For six years, I let recovery be something private and intimate between me, myself, and God. Those anonymous hours in meetings and meditation saved my life. They gave me room to be messy, raw, and real without performance. I protected that space fiercely. And for a long time, that was right.
Then something shifted.
The phrase recover out loud kept coming up in meetings, conversations, podcasts, everywhere. Not as an ego driven push to perform or brand myself as sober, but as a calling. Recover out loud means letting your life become evidence that recovery is possible. It means being a lighthouse without becoming a spectacle. It means sharing enough of yourself that someone who is drowning can see that land exists.
So on my six year anniversary, I finally shared publicly that I am sober. It felt like a second coming out, even more vulnerable than the first. I posted. I shared. I told the truth. And instead of losing the sacredness of my recovery, something profound happened.
I felt more connected to it.
What Life Teaches Us in Sobriety When Nothing Goes as Planned
Looking back at the last few months, I can see clearly that life was redirecting me away from misalignment and back into authenticity. Each collapsed job offer was a spiritual intervention, not a failure. I was not losing opportunities. I was being protected from abandoning myself. I had asked for a life of freedom, purpose, and creativity, but when fear showed up, I started running back to the only model of safety I used to know. Corporate stability. Big paycheck. External validation.
Fear made me forget that I was already building the life I used to pray for.
Pain made me forget why I left that world in the first place.
But grace intervened.
Sometimes growth looks like everything falling apart at once.
The Hardest Part of Long-Term Sobriety: Surrendering Self-Will Again and Again
Six years sober does not make me an expert. It makes me a witness. I have learned that relapse does not always look like drinking. Sometimes relapse looks like forcing. Sometimes relapse looks like trying to manage outcomes. Sometimes relapse looks like deciding that your will is more important than God’s.
When I feel my ego inflating or when life begins moving too fast, I intentionally remember that night on the living room floor. I remember the smell of carpet fibers and sweat. I remember the terror of thinking I might die. I remember begging God to save me.

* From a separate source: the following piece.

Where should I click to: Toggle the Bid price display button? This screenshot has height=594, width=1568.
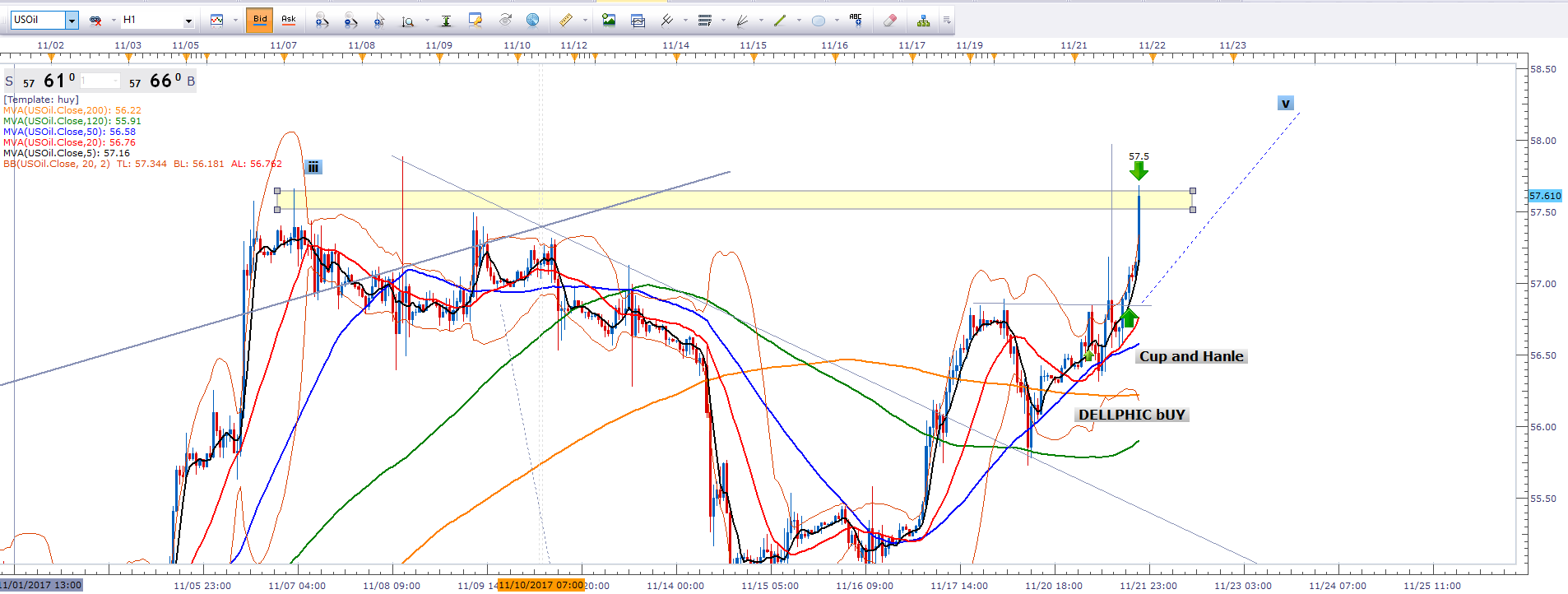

That memory keeps me right sized.
I am still capable of becoming that person again. Not because I am failing in sobriety, but because I am human. Remembering who I was helps me humbly embrace who I am becoming.
A Message for Anyone in Long-Term Sobriety: You Do Not Need to Force What Is Meant for You
Recovery does not just ask you to stop using.

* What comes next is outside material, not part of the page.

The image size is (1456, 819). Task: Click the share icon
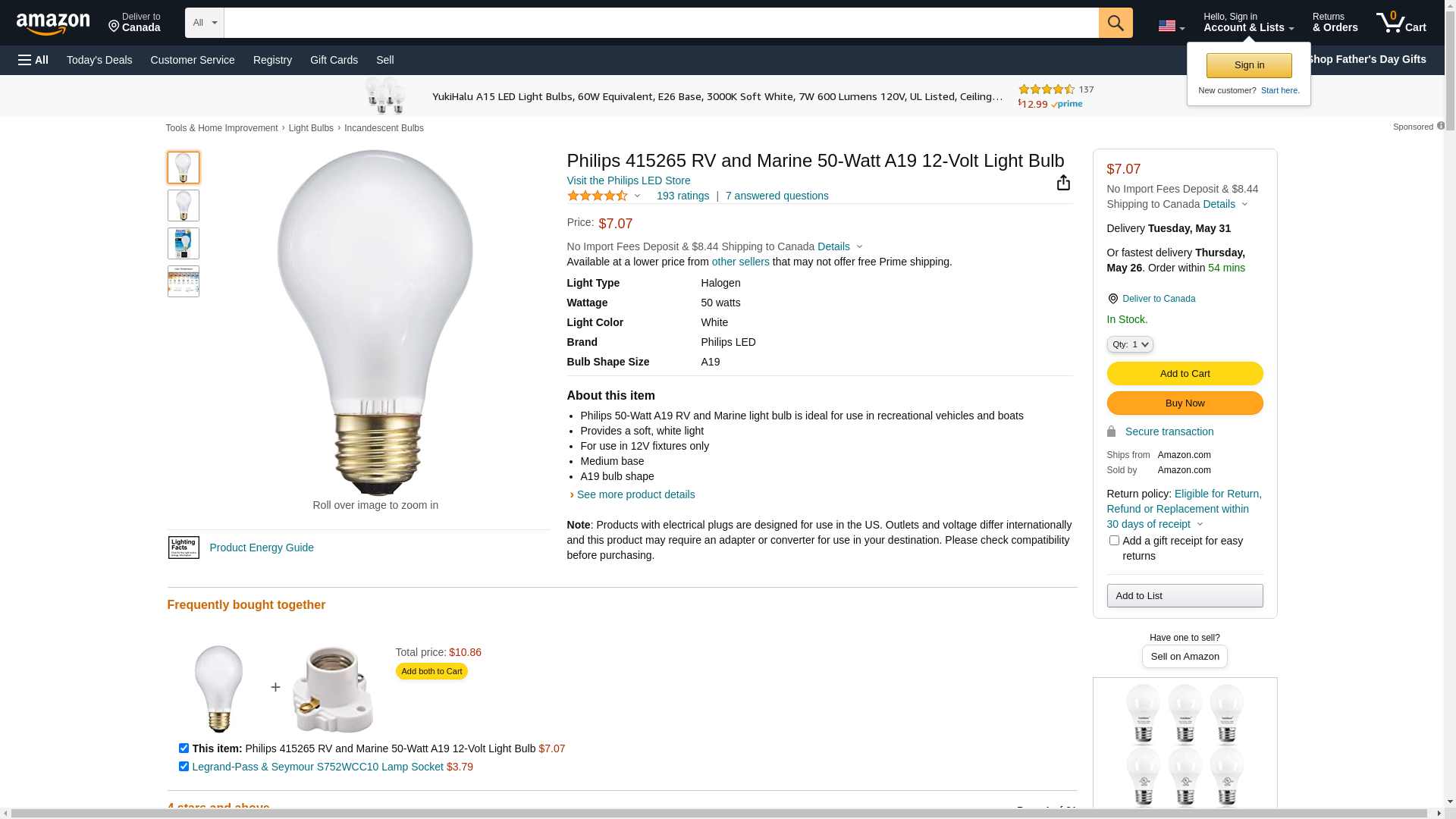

It asks you to stop gripping.
It asks you to recognize when you have taken your will back.
It asks you to trust the signs even when they do not make sense.
You do not have to force what is meant for you. Rejection is redirection. Closed doors are divine protection. Surrender is a spiritual strategy, not a passive emotion.
Every time I tried to force life, it fell apart. Every time I surrendered, life flowed.
So here is the truth I landed on: I am choosing to lean into my yin. I am choosing faith. I am choosing to be led instead of dragging life by the throat. I am choosing the life I prayed for, not the life I used to tolerate.
Six years ago, God saved my life on the floor. Today, God saves my peace in the quiet.
If you are reading this and you are caught in that exhausting tug of war with life, take this as a sign:
You do not have to force what is already yours. You do not have to grip the future to feel safe.You do not have to figure it all out today.
You just have to stay open.
You can do it. You are not alone. And if you ever need a witness, I am here.
Loud. Imperfect. Devoted. And sober as hell.